Aber gerade wegen dieses ikonisch gewordenen Sammelsuriums aus Einkaufswagen, Entwässerungsrohren, dem Inneren einer Turbine, Bohrmaschinen und vielem mehr, ist das Gebotene eben weit mehr als nur ein Konzert. Es ist eine Kunst-Performance, ein Happening, das vermutlich sogar über die reine Musik herausgehende Deutungsebenen hat. Und das der Show auch eine ähnlich museale Aura gibt, wie sie Kraftwerk-Konzerte haben. Eventuell doch ein wenig „Prätentiös-manieriert“? Auf jeden Fall anachronistisch-museal. Dabei sind die Songs selbst wirklich gut und überragen die meisten mir bekannten Songwriter. Sie wirken auch ohne das ganze Lametta drumherum.

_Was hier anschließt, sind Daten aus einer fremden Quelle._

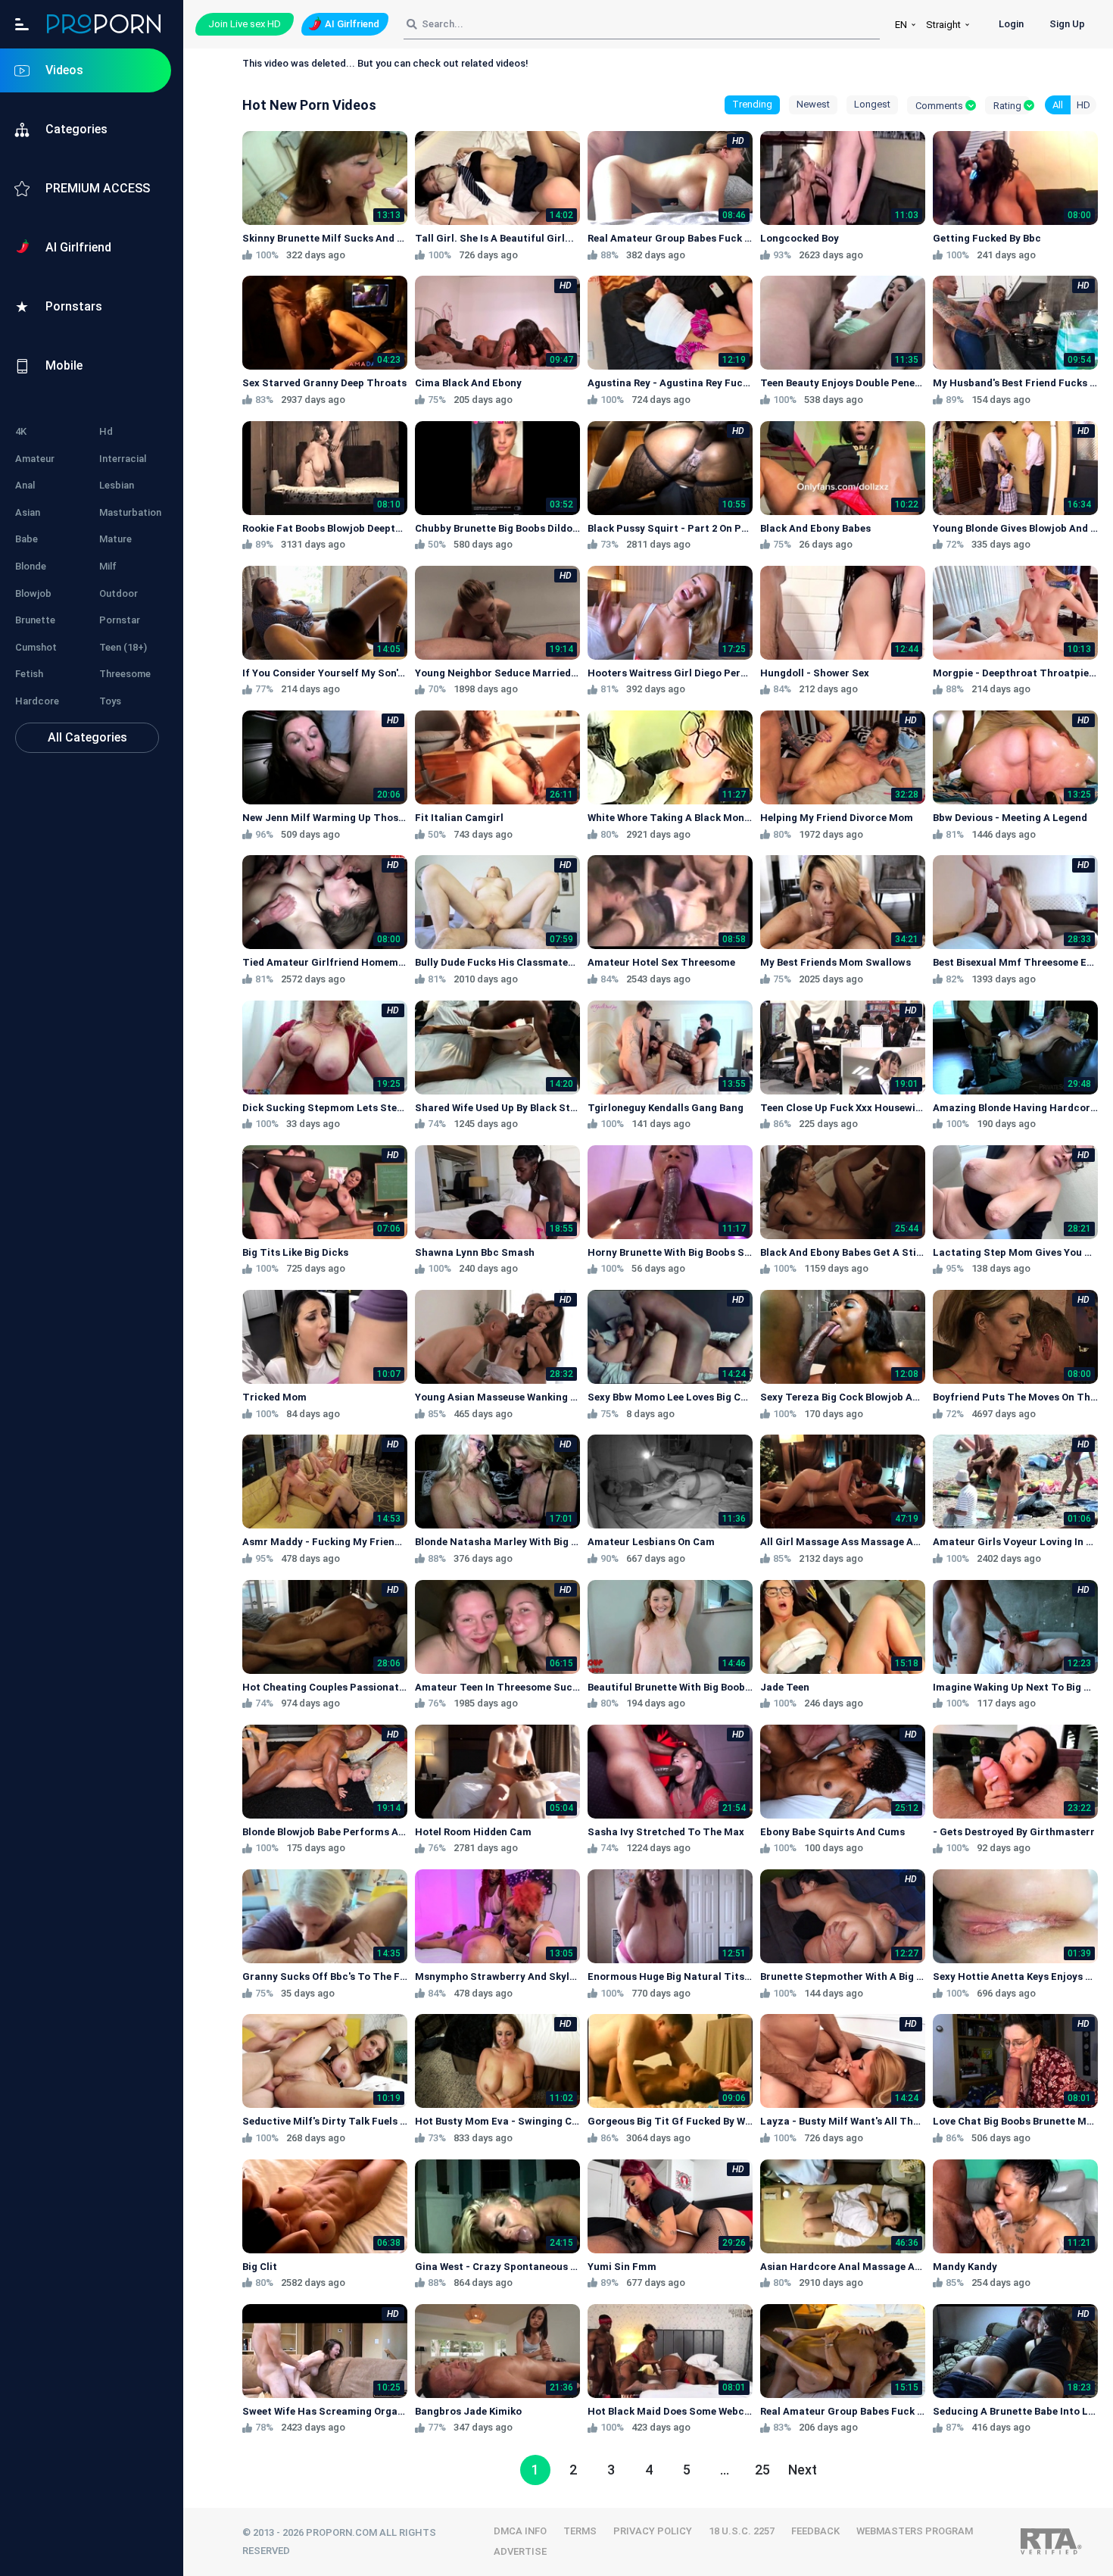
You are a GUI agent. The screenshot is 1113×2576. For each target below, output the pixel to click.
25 (762, 2470)
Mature (115, 539)
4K (20, 431)
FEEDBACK (815, 2531)
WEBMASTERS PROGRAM (914, 2531)
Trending (752, 104)
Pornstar (119, 620)
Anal (25, 485)
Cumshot (36, 647)
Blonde (30, 566)
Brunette (35, 620)
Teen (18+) (123, 647)
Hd (106, 431)
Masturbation (130, 512)
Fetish (29, 673)
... (724, 2470)
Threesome (125, 673)
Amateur (35, 458)
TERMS (580, 2531)
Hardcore (37, 701)
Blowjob (33, 593)
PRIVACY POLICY (652, 2531)
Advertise (520, 2551)
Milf (108, 566)
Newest (813, 104)
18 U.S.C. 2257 (742, 2531)
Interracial (122, 458)
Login (1011, 24)
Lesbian (116, 485)
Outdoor (118, 593)
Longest (872, 104)
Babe (26, 539)
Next (802, 2470)
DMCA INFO (520, 2531)
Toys (110, 701)
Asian (27, 512)
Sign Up (1067, 24)
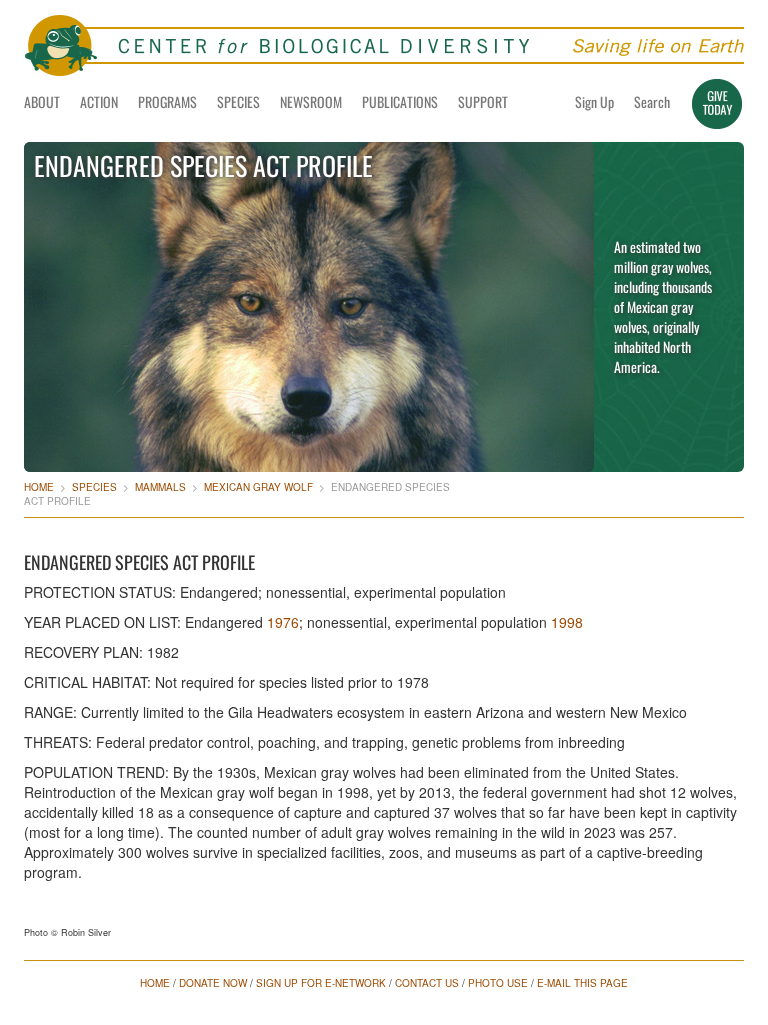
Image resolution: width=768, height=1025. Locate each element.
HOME (155, 983)
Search (652, 101)
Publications (400, 101)
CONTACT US (427, 983)
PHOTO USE (498, 983)
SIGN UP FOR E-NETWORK (321, 983)
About (42, 101)
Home (39, 487)
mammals (160, 487)
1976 (283, 622)
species (94, 487)
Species (238, 101)
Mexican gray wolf (258, 487)
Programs (167, 101)
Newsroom (311, 101)
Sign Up (594, 101)
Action (99, 101)
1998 (567, 622)
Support (483, 101)
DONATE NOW (213, 983)
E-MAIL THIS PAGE (582, 983)
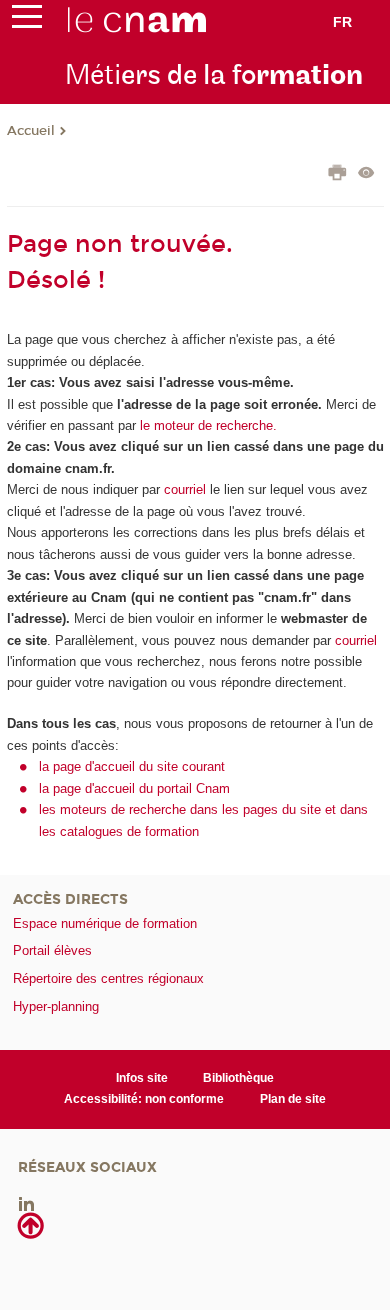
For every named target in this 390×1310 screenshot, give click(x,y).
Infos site (142, 1078)
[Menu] (27, 21)
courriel (185, 489)
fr (342, 22)
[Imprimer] (337, 175)
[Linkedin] (26, 1202)
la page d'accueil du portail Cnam (134, 788)
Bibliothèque (238, 1078)
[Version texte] (366, 174)
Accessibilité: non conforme (144, 1099)
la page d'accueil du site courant (132, 766)
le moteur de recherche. (206, 425)
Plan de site (293, 1099)
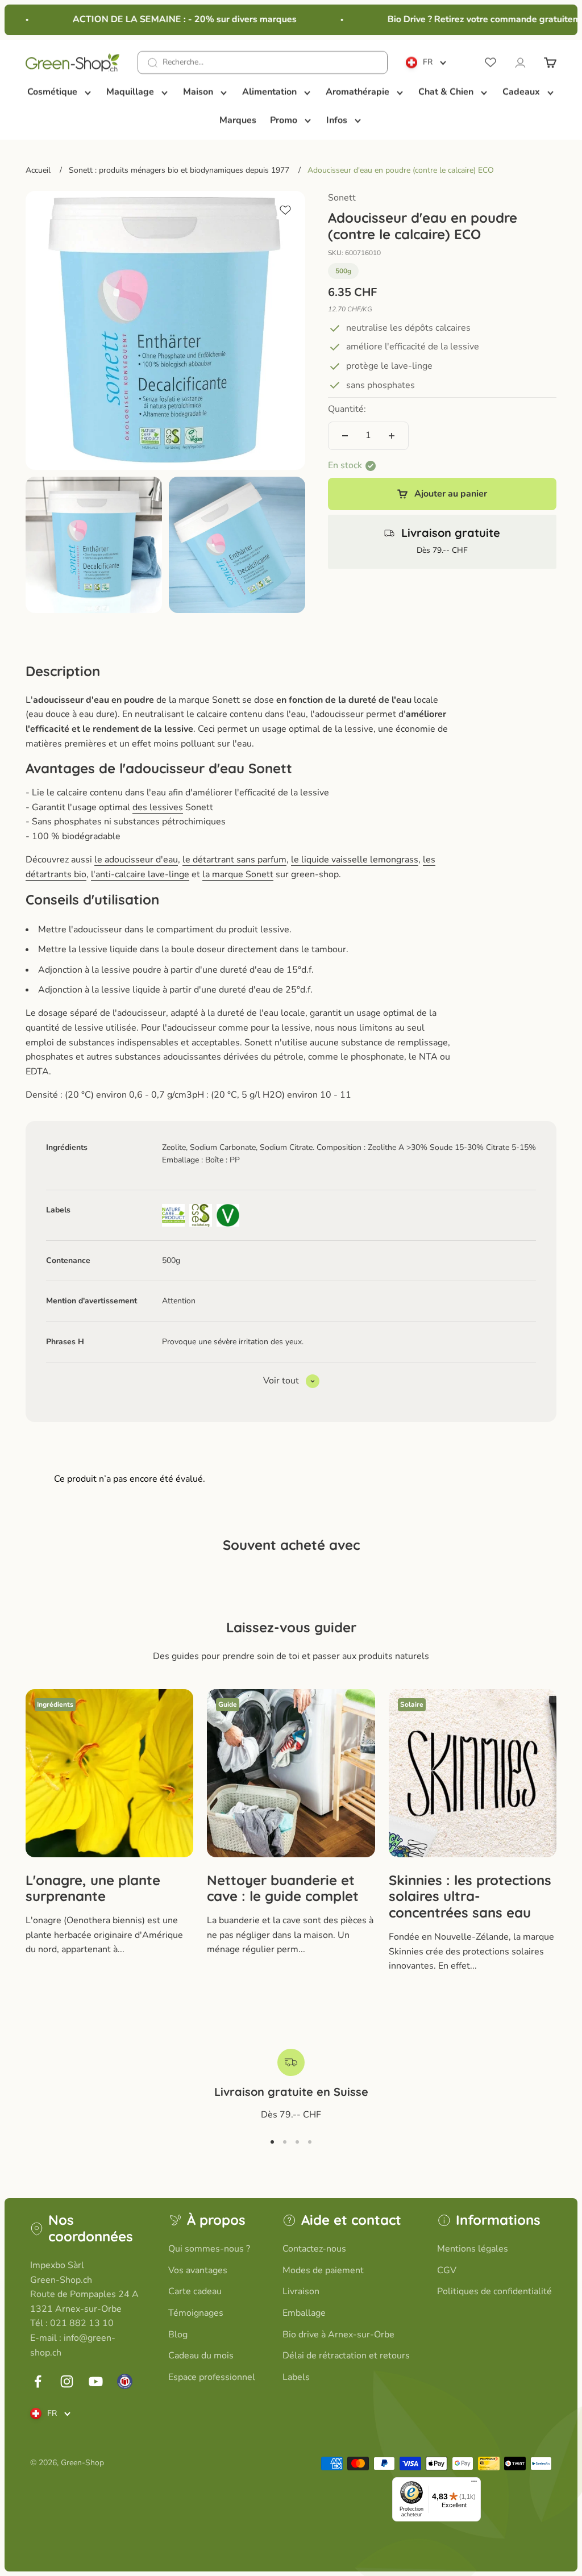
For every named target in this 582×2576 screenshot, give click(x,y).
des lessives (157, 807)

Kurzum: Ein Abend mit einer mutigen Kombi aus zwei Performances, die nicht unterschiedlicher hätten sein können. Mein Wunsch, die beiden Bands wiederzusehen, passt ganz gut zum aktuellen Zyklus. Die Nerven am liebsten wieder in zehn Tagen, die Einstürzenden Neubauten vielleicht in ein paar Jahren. Und eventuell kommt dann sogar mein alter Konzertfreund mit. 😉
Setlist
Wedding *)
Möbliertes Lied *)
Nagorny Karabach
Die Befindlichkeit des Landes
Sonnenbarke
Seven Screws *)
Grazer Damm *)
Alles in Allem *)
Zivilisatorisches Missgeschick *)
How Did I Die?
Am Landwehrkanal *)
Ten Grand Goldie *)
Susej
Taschen *)
La Guillotine de Magritte
Tempelhof *)
Rampe
Let’s do It a Dada
*) Vom Album „Alles in Allem (2020)
Die Kritik ist in den meisten Aspekten zutreffend. Die Einstürzenden Neubauten haben sich schon vor langer Zeit von ihrer Frühphase verabschiedet – wäre auch ein umfassendes Publikum gewesen. Ein Schelm würde vielleicht sogar sagen,dass eine Helene-Fischerisierung der Neubauten mitunter zu spüren war.
wo ist die Setlist der NERVEN?
würde mich freuen, die hier auch noch zu sehen, gehört einfach dazu.
es war früher so, heute auch und morgen, die Einschätzungen zu Bands.
Die whats-Nachricht liest sich wie „gefangen im eigenen Kosmos“.
Schade sich dem Heute zu verschließen.
Sorry, RWD, im Eifer des Gefechts keine Setlist der Nerven erfasst. Vielleicht kommt ja noch eine bei Setlist.fm.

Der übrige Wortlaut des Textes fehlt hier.